◆ **Requirements**
Edit the listing from the line with "Where should I click to: Collapse" up to and including the line with "Action: point(971,663)", putting "title" in place of "heading" and leaving everything else unchanged. Give back only those lines.

:: Data shown ::

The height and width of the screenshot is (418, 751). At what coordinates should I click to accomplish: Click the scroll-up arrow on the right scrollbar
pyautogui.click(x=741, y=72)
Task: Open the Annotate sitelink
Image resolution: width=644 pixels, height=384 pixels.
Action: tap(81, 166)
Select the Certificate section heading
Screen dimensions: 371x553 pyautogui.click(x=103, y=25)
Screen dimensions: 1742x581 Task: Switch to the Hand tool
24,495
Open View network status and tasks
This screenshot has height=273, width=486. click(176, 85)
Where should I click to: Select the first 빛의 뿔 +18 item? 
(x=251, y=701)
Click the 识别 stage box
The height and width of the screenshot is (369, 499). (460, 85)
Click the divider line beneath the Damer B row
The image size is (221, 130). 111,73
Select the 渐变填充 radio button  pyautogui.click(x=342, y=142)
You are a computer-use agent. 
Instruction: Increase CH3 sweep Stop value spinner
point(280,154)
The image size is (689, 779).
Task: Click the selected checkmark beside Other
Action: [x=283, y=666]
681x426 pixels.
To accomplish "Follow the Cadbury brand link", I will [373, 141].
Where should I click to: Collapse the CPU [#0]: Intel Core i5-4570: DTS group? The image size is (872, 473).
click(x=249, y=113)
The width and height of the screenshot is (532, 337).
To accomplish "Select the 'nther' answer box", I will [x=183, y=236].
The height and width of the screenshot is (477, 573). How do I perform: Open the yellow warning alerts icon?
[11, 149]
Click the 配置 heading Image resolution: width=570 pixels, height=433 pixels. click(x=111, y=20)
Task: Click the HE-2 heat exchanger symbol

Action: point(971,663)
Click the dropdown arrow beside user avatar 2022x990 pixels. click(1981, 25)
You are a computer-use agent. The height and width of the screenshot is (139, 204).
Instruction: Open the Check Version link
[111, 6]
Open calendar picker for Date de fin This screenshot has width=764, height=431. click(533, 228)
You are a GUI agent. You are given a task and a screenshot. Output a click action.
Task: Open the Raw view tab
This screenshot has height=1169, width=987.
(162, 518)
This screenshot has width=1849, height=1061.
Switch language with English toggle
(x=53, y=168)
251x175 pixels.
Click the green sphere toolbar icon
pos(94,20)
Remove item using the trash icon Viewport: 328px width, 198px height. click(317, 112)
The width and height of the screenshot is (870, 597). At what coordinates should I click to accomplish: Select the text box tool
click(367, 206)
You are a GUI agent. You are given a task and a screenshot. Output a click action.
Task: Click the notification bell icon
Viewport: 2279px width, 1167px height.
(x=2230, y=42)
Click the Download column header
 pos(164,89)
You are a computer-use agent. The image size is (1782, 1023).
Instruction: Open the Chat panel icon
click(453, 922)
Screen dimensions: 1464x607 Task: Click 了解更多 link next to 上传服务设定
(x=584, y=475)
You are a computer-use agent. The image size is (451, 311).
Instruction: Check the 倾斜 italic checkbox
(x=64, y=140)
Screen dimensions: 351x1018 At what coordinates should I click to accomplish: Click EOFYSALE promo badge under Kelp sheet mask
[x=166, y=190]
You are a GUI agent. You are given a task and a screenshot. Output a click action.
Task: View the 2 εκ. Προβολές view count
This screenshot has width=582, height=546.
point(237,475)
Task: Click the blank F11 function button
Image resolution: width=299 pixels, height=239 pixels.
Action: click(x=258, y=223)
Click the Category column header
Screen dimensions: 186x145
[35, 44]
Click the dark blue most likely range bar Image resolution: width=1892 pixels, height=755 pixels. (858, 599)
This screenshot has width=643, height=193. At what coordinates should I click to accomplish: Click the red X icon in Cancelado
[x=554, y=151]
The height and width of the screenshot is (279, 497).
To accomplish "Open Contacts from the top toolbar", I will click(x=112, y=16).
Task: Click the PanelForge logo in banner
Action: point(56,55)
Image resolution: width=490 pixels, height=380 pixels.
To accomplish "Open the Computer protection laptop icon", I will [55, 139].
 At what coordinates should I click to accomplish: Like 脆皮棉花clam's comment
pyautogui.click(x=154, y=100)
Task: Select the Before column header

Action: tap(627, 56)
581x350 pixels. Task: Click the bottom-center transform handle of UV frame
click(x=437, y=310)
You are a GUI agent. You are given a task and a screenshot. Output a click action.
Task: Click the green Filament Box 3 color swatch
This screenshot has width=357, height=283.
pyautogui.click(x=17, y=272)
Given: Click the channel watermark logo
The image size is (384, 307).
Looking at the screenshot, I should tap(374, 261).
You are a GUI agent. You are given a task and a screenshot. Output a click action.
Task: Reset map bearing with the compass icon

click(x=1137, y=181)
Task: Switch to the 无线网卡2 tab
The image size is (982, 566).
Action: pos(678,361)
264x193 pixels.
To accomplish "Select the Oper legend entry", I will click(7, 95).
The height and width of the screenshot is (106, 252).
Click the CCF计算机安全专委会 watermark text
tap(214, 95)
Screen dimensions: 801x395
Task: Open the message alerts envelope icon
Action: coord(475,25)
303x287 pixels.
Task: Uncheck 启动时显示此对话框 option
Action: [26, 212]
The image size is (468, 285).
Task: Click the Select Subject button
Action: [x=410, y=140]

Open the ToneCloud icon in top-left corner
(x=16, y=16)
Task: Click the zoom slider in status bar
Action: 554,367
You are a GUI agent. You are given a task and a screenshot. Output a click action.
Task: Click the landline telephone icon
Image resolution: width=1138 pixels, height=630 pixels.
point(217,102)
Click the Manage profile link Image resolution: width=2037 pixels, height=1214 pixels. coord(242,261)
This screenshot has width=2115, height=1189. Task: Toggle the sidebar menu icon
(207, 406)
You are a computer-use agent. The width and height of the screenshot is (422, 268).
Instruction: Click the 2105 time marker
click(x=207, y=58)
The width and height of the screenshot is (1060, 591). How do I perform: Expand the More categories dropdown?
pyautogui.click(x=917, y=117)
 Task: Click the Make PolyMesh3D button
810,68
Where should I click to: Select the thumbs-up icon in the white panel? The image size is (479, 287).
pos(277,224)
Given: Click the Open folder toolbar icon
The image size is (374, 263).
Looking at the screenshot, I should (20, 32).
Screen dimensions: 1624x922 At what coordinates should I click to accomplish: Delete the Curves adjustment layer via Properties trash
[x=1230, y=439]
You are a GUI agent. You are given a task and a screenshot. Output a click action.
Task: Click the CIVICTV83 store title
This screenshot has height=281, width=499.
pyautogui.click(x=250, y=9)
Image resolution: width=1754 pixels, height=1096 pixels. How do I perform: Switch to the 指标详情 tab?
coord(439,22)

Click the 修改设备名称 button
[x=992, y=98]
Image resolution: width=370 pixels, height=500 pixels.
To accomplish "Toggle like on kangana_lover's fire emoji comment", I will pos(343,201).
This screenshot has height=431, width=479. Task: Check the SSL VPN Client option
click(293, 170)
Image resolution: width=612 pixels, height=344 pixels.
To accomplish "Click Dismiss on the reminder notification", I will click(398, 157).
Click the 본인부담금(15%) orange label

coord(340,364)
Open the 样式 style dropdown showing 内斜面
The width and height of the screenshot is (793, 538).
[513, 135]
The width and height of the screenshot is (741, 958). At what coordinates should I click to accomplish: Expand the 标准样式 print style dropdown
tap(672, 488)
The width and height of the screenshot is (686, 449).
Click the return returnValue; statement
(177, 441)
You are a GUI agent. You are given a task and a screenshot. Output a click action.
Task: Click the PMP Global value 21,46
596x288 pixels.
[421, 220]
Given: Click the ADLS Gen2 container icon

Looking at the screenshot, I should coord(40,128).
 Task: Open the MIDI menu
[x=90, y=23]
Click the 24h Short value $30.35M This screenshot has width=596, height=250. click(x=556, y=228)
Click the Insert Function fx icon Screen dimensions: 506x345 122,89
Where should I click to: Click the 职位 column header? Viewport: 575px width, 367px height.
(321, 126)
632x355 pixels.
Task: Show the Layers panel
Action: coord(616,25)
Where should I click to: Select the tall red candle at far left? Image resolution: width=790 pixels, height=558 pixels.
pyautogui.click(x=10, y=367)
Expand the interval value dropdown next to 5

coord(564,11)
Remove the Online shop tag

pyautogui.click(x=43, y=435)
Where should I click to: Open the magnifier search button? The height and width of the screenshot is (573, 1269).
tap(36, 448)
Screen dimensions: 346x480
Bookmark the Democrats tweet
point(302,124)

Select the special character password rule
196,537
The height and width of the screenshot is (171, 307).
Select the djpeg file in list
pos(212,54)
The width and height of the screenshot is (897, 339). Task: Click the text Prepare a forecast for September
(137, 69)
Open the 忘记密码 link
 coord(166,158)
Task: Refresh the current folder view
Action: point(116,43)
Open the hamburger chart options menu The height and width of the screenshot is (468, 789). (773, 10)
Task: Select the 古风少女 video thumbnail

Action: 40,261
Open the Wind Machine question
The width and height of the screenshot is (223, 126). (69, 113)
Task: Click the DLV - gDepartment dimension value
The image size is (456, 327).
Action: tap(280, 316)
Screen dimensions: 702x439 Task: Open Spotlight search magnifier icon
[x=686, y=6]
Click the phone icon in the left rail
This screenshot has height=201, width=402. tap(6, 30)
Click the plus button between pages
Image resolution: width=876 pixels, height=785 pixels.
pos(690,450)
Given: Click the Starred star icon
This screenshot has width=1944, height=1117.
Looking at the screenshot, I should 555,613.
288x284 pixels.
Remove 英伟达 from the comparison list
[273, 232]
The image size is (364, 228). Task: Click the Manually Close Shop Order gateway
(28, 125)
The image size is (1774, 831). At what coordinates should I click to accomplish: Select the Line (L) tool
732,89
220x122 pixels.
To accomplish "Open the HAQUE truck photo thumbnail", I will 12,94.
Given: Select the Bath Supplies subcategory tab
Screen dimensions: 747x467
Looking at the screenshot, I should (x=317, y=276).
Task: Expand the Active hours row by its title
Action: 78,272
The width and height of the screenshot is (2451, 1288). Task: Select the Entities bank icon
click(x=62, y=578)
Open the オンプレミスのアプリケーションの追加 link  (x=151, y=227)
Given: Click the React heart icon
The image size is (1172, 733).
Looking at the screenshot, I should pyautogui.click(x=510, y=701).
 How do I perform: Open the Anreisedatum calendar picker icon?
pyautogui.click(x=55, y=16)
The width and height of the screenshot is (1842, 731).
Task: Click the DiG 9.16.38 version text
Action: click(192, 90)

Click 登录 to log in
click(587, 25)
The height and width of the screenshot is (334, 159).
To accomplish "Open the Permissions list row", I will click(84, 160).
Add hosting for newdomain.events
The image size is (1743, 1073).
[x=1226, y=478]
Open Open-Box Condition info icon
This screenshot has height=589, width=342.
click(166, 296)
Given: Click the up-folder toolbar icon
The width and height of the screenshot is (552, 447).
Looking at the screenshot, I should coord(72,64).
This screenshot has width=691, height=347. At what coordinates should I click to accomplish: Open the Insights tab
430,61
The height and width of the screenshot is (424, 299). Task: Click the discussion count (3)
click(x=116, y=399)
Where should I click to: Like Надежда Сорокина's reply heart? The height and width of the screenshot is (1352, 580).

:::

◆ **Exercise solution**
Where should I click to: Collapse the CPU [#0]: Intel Core i5-4570: DTS group? The image size is (872, 473).
click(x=249, y=113)
The width and height of the screenshot is (532, 337).
To accomplish "Select the 'nther' answer box", I will [x=183, y=236].
The height and width of the screenshot is (477, 573). How do I perform: Open the yellow warning alerts icon?
[11, 149]
Click the 配置 title Image resolution: width=570 pixels, height=433 pixels. click(x=111, y=20)
Task: Click the HE-2 heat exchanger symbol

Action: point(971,663)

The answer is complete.